Your task is to filter the data below down to the lines holding "label".
** Opening Record excerpts block **
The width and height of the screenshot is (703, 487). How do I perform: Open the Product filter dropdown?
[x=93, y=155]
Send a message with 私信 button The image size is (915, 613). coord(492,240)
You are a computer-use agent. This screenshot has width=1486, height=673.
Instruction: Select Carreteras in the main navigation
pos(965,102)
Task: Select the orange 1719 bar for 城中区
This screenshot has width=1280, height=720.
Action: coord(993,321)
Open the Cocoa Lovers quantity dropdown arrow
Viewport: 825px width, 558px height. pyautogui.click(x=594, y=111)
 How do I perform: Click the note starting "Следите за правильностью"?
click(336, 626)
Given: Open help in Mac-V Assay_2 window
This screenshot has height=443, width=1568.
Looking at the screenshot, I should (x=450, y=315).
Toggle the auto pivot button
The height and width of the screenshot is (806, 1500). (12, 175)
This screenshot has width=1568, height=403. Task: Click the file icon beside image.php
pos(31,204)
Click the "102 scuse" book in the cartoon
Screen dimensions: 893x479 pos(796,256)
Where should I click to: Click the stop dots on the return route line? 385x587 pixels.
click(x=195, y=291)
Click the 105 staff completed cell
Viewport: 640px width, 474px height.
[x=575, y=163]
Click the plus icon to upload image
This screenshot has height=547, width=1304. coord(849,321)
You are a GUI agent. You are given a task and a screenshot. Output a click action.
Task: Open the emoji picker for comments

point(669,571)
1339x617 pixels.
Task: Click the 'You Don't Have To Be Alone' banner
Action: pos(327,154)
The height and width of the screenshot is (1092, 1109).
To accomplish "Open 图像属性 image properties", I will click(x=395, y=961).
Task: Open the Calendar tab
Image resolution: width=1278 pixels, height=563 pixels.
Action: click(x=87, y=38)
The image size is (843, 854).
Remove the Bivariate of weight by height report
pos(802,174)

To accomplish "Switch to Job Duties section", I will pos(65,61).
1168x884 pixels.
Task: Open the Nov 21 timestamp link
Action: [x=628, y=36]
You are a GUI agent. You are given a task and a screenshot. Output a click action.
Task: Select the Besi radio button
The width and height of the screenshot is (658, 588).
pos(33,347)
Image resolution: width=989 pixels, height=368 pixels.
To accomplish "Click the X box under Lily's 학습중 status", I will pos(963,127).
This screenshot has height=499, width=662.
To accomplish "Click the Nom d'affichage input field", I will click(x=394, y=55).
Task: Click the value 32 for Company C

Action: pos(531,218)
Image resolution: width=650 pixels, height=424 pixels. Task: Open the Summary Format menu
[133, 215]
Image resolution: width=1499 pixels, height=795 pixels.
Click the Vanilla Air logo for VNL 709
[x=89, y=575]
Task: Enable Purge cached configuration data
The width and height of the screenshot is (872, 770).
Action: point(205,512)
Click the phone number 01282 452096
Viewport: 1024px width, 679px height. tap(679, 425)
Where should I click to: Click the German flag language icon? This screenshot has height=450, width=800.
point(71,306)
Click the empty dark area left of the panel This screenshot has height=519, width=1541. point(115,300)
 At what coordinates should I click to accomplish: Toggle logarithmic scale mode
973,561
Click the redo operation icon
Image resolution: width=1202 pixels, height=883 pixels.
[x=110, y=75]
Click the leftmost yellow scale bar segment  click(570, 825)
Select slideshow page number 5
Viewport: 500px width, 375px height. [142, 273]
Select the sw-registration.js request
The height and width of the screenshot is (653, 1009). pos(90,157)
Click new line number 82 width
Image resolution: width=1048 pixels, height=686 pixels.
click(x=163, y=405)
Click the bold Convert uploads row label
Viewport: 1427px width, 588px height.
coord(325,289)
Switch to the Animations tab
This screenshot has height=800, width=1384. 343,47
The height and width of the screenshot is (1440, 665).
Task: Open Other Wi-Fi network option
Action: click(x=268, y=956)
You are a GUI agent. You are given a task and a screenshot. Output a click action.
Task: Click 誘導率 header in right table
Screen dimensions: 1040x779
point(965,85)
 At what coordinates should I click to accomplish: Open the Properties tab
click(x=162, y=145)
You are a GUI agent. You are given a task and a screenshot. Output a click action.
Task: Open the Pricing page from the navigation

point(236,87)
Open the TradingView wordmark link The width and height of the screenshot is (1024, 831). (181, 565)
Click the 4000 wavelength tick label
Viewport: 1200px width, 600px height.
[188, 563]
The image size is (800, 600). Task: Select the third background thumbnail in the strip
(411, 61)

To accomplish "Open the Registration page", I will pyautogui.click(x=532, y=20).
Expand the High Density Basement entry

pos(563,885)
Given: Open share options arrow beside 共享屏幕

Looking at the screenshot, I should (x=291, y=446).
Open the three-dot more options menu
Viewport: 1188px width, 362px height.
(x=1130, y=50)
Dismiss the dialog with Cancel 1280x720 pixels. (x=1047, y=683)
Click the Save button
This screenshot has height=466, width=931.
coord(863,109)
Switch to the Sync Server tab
** Closing Record excerpts block **
Response to this task:
Click the bold Convert uploads row label
Click the 4000 wavelength tick label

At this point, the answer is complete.